ACTIVITY.
Would you give the entries below again, precisely as they are written?

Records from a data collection
========================================
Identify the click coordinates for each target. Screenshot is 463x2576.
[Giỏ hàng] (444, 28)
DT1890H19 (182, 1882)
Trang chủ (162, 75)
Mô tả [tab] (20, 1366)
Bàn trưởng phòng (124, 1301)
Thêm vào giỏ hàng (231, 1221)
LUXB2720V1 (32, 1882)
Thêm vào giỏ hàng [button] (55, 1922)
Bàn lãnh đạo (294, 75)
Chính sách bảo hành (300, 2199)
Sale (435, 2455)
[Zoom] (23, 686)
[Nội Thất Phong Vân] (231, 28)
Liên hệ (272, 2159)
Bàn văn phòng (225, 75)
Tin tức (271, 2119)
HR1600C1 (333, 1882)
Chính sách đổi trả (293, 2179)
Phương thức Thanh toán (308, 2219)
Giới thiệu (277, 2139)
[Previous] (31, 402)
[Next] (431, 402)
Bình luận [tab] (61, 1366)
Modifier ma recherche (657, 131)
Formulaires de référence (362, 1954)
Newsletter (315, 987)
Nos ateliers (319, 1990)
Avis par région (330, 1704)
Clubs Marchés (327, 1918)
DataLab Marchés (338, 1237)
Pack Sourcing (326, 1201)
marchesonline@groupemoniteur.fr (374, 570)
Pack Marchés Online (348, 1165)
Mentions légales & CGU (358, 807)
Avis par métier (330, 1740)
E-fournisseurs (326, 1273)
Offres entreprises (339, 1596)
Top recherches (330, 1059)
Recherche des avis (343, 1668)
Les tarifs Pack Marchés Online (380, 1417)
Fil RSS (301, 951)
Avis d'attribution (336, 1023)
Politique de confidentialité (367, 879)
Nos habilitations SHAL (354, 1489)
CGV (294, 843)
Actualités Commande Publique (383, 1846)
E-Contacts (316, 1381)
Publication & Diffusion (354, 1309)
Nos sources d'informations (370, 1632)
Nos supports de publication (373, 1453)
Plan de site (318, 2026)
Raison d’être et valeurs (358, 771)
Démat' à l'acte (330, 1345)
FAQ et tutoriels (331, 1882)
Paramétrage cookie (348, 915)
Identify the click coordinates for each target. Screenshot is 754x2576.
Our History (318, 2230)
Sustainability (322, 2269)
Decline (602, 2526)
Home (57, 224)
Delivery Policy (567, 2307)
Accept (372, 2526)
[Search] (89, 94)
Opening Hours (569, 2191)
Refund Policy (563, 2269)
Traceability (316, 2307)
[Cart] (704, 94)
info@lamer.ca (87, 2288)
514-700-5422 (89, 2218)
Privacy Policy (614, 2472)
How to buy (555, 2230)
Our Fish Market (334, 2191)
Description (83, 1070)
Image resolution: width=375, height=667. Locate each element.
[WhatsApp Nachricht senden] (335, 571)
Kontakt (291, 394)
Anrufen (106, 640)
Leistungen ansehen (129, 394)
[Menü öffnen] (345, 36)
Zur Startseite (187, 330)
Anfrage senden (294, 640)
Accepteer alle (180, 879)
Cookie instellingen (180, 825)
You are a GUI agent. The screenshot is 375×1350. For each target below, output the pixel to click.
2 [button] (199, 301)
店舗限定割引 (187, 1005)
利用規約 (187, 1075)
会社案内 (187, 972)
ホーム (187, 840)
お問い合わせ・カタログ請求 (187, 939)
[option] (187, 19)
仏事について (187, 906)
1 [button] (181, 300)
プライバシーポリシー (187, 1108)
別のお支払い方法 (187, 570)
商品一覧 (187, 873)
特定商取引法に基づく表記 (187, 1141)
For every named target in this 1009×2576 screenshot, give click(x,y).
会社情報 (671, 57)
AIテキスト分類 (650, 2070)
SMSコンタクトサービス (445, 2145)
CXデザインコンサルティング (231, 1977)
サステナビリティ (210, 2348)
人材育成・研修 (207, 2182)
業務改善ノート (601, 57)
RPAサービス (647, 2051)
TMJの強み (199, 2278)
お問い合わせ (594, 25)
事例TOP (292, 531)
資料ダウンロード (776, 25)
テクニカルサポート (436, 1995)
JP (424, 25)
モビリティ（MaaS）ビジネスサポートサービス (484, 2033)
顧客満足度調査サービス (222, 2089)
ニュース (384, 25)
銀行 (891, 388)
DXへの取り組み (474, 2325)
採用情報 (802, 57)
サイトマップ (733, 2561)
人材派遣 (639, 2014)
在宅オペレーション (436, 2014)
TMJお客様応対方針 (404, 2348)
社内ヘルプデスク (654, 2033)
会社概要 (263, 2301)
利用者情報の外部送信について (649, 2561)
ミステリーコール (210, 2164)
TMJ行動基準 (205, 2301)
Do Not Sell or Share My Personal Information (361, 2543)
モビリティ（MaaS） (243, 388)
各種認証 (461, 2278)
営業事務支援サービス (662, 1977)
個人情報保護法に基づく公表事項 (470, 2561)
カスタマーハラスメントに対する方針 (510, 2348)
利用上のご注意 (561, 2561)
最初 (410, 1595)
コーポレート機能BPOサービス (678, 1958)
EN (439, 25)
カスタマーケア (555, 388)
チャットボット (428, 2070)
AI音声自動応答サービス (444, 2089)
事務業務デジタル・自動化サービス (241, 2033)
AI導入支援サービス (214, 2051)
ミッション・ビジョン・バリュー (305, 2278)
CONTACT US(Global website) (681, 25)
========================================
ANSWER BOX.
Identify the click coordinates for each target. Screenshot is 463x2576.
[Giỏ hàng] (444, 28)
DT1890H19 (182, 1882)
Trang chủ (162, 75)
Mô tả [tab] (20, 1366)
Bàn trưởng phòng (124, 1301)
Thêm vào giỏ hàng (231, 1221)
LUXB2720V1 (32, 1882)
Thêm vào giỏ hàng [button] (55, 1922)
Bàn lãnh đạo (294, 75)
Chính sách bảo hành (300, 2199)
Sale (435, 2455)
[Zoom] (23, 686)
[Nội Thất Phong Vân] (231, 28)
Liên hệ (272, 2159)
Bàn văn phòng (225, 75)
Tin tức (271, 2119)
HR1600C1 (333, 1882)
Chính sách đổi trả (293, 2179)
Phương thức Thanh toán (308, 2219)
Giới thiệu (277, 2139)
[Previous] (31, 402)
[Next] (431, 402)
Bình luận [tab] (61, 1366)
Modifier ma recherche (657, 131)
Formulaires de référence (362, 1954)
Newsletter (315, 987)
Nos ateliers (319, 1990)
Avis par région (330, 1704)
Clubs Marchés (327, 1918)
DataLab Marchés (338, 1237)
Pack Sourcing (326, 1201)
marchesonline@groupemoniteur.fr (374, 570)
Pack Marchés Online (348, 1165)
Mentions légales & CGU (358, 807)
Avis par métier (330, 1740)
E-fournisseurs (326, 1273)
Offres entreprises (339, 1596)
Top recherches (330, 1059)
Recherche des avis (343, 1668)
Les tarifs Pack Marchés Online (380, 1417)
Fil RSS (301, 951)
Avis d'attribution (336, 1023)
Politique de confidentialité (367, 879)
Nos habilitations SHAL (354, 1489)
CGV (294, 843)
Actualités Commande Publique (383, 1846)
E-Contacts (316, 1381)
Publication & Diffusion (354, 1309)
Nos sources d'informations (370, 1632)
Nos supports de publication (373, 1453)
Plan de site (318, 2026)
Raison d’être et valeurs (358, 771)
Démat' à l'acte (330, 1345)
FAQ et tutoriels (331, 1882)
Paramétrage cookie (348, 915)
Identify the click coordinates for each target. Screenshot is 754x2576.
Our History (318, 2230)
Sustainability (322, 2269)
Decline (602, 2526)
Home (57, 224)
Delivery Policy (567, 2307)
Accept (372, 2526)
[Search] (89, 94)
Opening Hours (569, 2191)
Refund Policy (563, 2269)
Traceability (316, 2307)
[Cart] (704, 94)
info@lamer.ca (87, 2288)
514-700-5422 (89, 2218)
Privacy Policy (614, 2472)
How to buy (555, 2230)
Our Fish Market (334, 2191)
Description (83, 1070)
Image resolution: width=375, height=667. Locate each element.
[WhatsApp Nachricht senden] (335, 571)
Kontakt (291, 394)
Anrufen (106, 640)
Leistungen ansehen (129, 394)
[Menü öffnen] (345, 36)
Zur Startseite (187, 330)
Anfrage senden (294, 640)
Accepteer alle (180, 879)
Cookie instellingen (180, 825)
You are a GUI agent. The screenshot is 375×1350. For each target below, output the pixel to click.
2 [button] (199, 301)
店舗限定割引 (187, 1005)
利用規約 (187, 1075)
会社案内 (187, 972)
ホーム (187, 840)
お問い合わせ・カタログ請求 (187, 939)
[option] (187, 19)
仏事について (187, 906)
1 [button] (181, 300)
プライバシーポリシー (187, 1108)
別のお支払い方法 (187, 570)
商品一覧 (187, 873)
特定商取引法に基づく表記 (187, 1141)
For every named target in this 1009×2576 screenshot, give click(x,y).
会社情報 (671, 57)
AIテキスト分類 (650, 2070)
SMSコンタクトサービス (445, 2145)
CXデザインコンサルティング (231, 1977)
サステナビリティ (210, 2348)
人材育成・研修 (207, 2182)
業務改善ノート (601, 57)
RPAサービス (647, 2051)
TMJの強み (199, 2278)
お問い合わせ (594, 25)
事例TOP (292, 531)
資料ダウンロード (776, 25)
テクニカルサポート (436, 1995)
JP (424, 25)
モビリティ（MaaS）ビジネスサポートサービス (484, 2033)
顧客満足度調査サービス (222, 2089)
ニュース (384, 25)
銀行 (891, 388)
DXへの取り組み (474, 2325)
採用情報 (802, 57)
サイトマップ (733, 2561)
人材派遣 (639, 2014)
在宅オペレーション (436, 2014)
TMJお客様応対方針 (404, 2348)
社内ヘルプデスク (654, 2033)
会社概要 (263, 2301)
利用者情報の外部送信について (649, 2561)
ミステリーコール (210, 2164)
TMJ行動基準 (205, 2301)
Do Not Sell or Share My Personal Information (361, 2543)
モビリティ（MaaS） (243, 388)
各種認証 (461, 2278)
営業事務支援サービス (662, 1977)
個人情報保護法に基づく公表事項 (470, 2561)
カスタマーハラスメントに対する方針 (510, 2348)
利用上のご注意 (561, 2561)
最初 (410, 1595)
コーポレート機能BPOサービス (678, 1958)
EN (439, 25)
カスタマーケア (555, 388)
チャットボット (428, 2070)
AI音声自動応答サービス (444, 2089)
事務業務デジタル・自動化サービス (241, 2033)
AI導入支援サービス (214, 2051)
ミッション・ビジョン・バリュー (305, 2278)
CONTACT US(Global website) (681, 25)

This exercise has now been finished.